JuliaData / DataTables.jl

(DEPRECATED) A rewrite of DataFrames.jl based on Nullable
Other
29 stars 11 forks source link

Overwrites DataFrames describe function #33

Open davidanthoff opened 7 years ago

davidanthoff commented 7 years ago

I have a lot of situations where I need both DataFrames and DataTables loaded at the same time, e.g. I start out with:

using DataFrames, DataTables

Right now I always get a warning that DataTables overwrites describe from DataFrames, which is not ideal.

I guess the solution for this is to move the function definition in some common base package, and then both DataFrames and DataTables will add a method? Would that be AbstractTables? If so, could we maybe start with a really bare bones AbstractTables now, that only holds that one definition, and then later more stuff can be added?

ararslan commented 7 years ago

Ideally describe would be removed from one or both packages, as it's more of a statistical function than a tabular data function. Maybe that could live in StatsModels at some point?

kleinschmidt commented 7 years ago

It's from StatsBase, right? https://github.com/JuliaData/DataTables.jl/blob/20c71d6d40b3b238e902189b8262ba2b2e679b31/src/abstractdatatable/abstractdatatable.jl#L373

ararslan commented 7 years ago

Yes, but unless we want a dependency on AbstractTables in StatsBase (which I don't think we should do), we'd still have to define the generic describe method on tables elsewhere. That's why I suggested StatsModels.

kleinschmidt commented 7 years ago

I'm confused: why does using DataFrames and DataTables result in one's describe overwriting the other if they're both extending the method from StatsBase?

ararslan commented 7 years ago

Ohhhhhhhhhhhhhhhhhhhhhhhh heh, DataFrames and DataTables both @reexport StatsBase. I bet that's it.
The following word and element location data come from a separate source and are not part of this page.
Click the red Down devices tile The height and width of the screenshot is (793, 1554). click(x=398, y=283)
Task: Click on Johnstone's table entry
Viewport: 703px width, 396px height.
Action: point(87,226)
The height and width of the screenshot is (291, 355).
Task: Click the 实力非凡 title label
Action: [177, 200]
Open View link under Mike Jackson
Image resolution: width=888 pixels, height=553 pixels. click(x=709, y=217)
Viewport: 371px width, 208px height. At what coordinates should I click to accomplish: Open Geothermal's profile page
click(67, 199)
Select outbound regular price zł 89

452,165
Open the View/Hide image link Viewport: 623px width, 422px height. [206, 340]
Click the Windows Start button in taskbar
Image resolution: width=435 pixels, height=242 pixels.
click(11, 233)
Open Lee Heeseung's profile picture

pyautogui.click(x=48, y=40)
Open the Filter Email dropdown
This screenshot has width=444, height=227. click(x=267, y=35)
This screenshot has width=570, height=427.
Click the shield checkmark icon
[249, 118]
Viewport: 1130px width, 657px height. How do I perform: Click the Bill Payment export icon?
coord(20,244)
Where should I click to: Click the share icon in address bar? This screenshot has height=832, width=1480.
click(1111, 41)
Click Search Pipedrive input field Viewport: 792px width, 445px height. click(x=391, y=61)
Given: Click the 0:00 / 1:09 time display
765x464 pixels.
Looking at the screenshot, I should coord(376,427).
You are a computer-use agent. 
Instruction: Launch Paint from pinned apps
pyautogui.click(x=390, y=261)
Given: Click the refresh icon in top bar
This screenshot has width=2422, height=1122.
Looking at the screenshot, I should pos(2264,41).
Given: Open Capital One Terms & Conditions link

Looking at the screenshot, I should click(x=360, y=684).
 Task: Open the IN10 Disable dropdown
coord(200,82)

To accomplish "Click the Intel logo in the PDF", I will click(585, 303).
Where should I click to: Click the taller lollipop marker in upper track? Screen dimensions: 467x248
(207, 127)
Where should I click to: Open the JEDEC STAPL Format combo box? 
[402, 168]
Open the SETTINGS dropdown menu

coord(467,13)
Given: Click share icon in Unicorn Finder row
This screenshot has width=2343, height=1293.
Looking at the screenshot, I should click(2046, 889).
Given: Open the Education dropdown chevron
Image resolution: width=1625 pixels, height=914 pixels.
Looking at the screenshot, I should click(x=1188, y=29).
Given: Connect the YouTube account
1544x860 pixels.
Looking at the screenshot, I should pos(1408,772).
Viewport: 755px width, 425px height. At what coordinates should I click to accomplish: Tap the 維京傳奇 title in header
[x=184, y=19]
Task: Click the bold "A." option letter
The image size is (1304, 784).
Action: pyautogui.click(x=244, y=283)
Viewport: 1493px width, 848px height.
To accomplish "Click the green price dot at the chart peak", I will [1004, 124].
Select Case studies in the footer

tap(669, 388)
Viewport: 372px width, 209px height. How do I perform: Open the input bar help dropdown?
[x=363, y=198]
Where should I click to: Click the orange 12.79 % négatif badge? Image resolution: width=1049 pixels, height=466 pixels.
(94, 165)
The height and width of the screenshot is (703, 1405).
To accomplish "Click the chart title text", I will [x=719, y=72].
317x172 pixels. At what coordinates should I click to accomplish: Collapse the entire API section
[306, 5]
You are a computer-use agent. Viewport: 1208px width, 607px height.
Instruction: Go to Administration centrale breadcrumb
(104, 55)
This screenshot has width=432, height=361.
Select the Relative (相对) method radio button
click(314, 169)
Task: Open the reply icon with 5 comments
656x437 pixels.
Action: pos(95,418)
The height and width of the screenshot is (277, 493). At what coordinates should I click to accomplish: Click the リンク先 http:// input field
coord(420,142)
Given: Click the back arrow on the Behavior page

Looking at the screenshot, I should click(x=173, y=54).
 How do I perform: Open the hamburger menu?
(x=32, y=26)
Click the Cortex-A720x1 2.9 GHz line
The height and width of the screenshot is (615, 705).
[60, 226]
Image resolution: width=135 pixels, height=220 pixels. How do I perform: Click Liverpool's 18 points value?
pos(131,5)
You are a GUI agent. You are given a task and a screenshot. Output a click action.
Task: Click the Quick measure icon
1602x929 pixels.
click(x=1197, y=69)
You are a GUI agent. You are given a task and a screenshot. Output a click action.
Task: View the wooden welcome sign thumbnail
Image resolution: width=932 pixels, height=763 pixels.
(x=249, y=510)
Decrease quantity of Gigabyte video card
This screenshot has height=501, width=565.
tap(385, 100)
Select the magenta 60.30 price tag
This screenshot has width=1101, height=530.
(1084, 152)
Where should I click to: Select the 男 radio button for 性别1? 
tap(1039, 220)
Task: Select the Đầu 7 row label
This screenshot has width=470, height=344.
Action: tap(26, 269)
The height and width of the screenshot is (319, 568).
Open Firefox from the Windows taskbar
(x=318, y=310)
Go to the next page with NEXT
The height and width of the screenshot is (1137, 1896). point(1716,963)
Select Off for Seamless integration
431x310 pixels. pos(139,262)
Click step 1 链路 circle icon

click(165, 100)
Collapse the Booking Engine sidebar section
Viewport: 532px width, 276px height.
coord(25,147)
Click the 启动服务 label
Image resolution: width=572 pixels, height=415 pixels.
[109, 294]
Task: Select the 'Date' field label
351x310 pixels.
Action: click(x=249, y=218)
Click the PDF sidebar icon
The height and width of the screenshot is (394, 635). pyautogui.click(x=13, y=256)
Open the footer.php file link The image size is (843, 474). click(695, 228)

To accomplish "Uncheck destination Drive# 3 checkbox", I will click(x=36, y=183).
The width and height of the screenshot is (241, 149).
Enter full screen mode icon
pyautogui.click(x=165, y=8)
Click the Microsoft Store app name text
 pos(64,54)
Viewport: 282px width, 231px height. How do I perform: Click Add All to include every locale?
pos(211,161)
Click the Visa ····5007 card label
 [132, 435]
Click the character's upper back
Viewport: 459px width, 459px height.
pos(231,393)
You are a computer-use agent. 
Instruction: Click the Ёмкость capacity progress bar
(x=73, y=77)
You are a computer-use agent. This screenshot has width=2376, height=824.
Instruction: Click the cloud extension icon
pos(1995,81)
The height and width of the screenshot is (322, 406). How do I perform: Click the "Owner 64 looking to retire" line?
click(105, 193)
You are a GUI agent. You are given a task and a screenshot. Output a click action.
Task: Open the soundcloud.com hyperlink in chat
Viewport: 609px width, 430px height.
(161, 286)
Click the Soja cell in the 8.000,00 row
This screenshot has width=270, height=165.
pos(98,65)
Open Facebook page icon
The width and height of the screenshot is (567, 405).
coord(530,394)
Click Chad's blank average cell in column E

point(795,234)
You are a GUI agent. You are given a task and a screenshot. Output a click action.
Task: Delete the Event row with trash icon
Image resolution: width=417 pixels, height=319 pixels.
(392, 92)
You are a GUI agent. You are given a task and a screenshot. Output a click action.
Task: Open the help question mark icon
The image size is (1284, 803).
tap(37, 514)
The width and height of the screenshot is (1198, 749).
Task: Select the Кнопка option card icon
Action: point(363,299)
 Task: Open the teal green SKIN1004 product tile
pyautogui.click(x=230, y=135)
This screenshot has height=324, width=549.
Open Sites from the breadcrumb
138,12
davidanthoff commented 7 years ago

Both have this:

StatsBase.describe(nv::AbstractArray) = describe(STDOUT, nv)

That is the first of three overwriting messages I'm getting.

davidanthoff commented 7 years ago

And then there is:

function StatsBase.describe{T<:Number}(io, dv::AbstractArray{T})
function StatsBase.describe{T}(io, dv::AbstractArray{T})

in both. I guess those three methods should just move to StatsBase, right?

ararslan commented 7 years ago

Assuming they don't contain code specific to Nullables and/or NA, yes, those methods should live in StatsBase. Good catch!

davidanthoff commented 7 years ago

Well, they actually contain code that is Nullable and DataArray specific :) So I guess they really should dispatch on fewer types?

kleinschmidt commented 7 years ago

Maybe replace those abstract array methods with an non-exported method for single columns?

davidanthoff commented 7 years ago

I think StatsBase.describe(nv::AbstractArray) = describe(STDOUT, nv) should just move to StatsBase as is.

A version of function StatsBase.describe{T<:Number}(io, nv::AbstractArray{T}) that doesn't handle missing values should also move to StatsBase. In DataTables there should be function StatsBase.describe{T<:Number}(io, nv::NullableArray{T}), and in DataFrames function StatsBase.describe{T<:Number}(io, nv::DataArray{T}).

For function StatsBase.describe{T}(io, nv::AbstractArray{T}) similar story.